Friday, July 14, 2017

Germany: Infectious Diseases Spreading as Migrants Settle In


Germany: Infectious Diseases Spreading as Migrants Settle In

by Soeren Kern  •  July 14, 2017 at 5:00 am
  • A new report by the Robert Koch Institute (RKI), the federal government's central institution for monitoring and preventing diseases, confirms an across-the-board increase in disease since 2015, when Germany took in an unprecedented number of migrants.
  • Some doctors say the actual number of cases of tuberculosis is far higher than the official figures suggest and have accused the RKI of downplaying the threat in an effort to avoid fueling anti-immigration sentiments.
  • "Around 700,000 to 800,000 applications for asylum were submitted and 300,000 refugees have disappeared.

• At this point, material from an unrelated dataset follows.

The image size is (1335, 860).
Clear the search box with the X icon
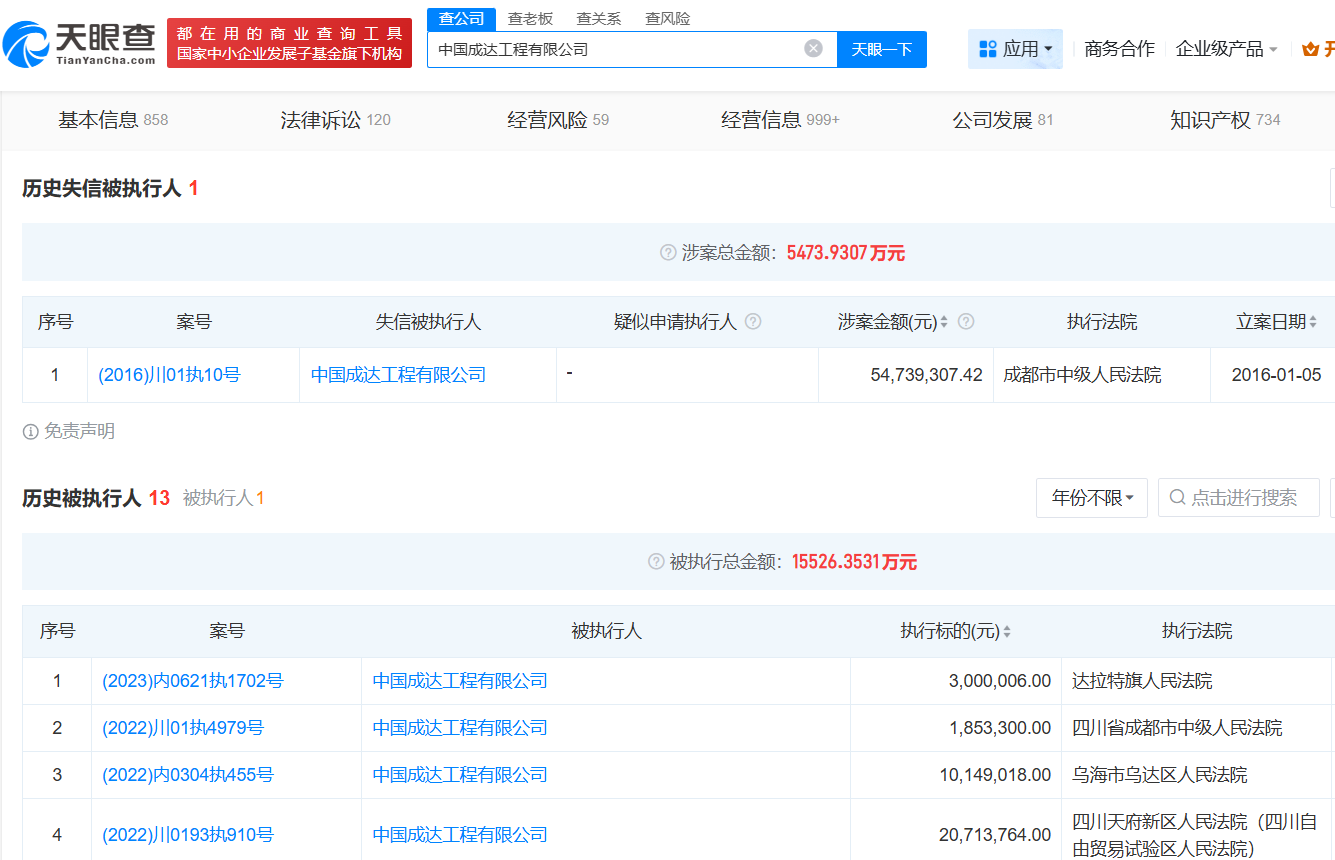coord(814,48)
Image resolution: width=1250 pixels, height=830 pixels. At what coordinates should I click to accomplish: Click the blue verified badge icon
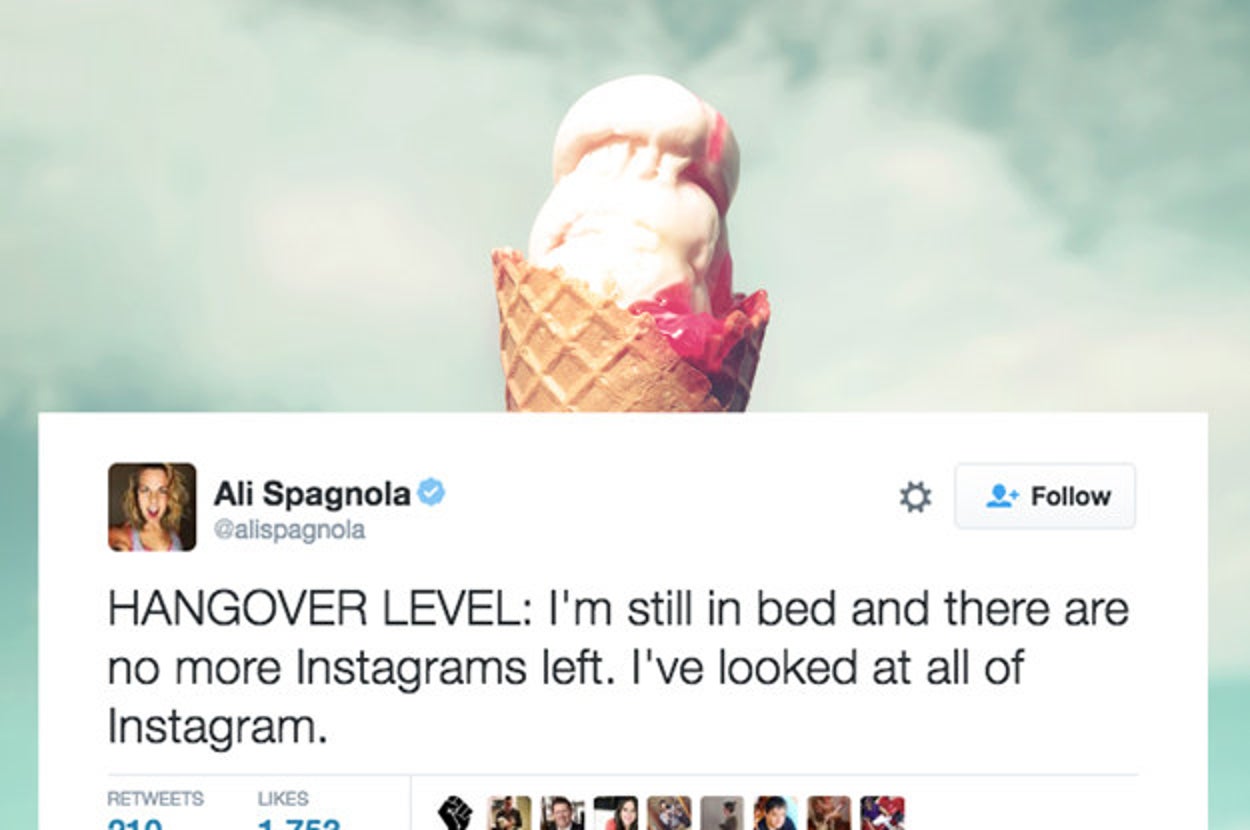(431, 493)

Have they been checked? Do they come from the high-risk countries?" — Carsten Boos, orthopedic surgeon, interview with Focus magazine.
Joachim Gauck, then Germany's president, speaks to doctors in the infirmary of a reception center for migrants on August 26, 2015 in Berlin-Wilmersdorf, Germany. (Photo by Jesco Denzel/Bundesregierung via Getty Images)
A failed asylum seeker from Yemen who was given sanctuary at a church in northern Germany to prevent him from being deported has potentially infected more than 50 German children with a highly contagious strain of tuberculosis.
The man, who was sheltered at a church in Bünsdorf between January and May 2017, was in frequent contact with the children, some as young as three, who were attending a day care center at the facility. He was admitted to a hospital in Rendsburg in June and subsequently diagnosed with tuberculosis — a disease which only recently has reentered the German consciousness.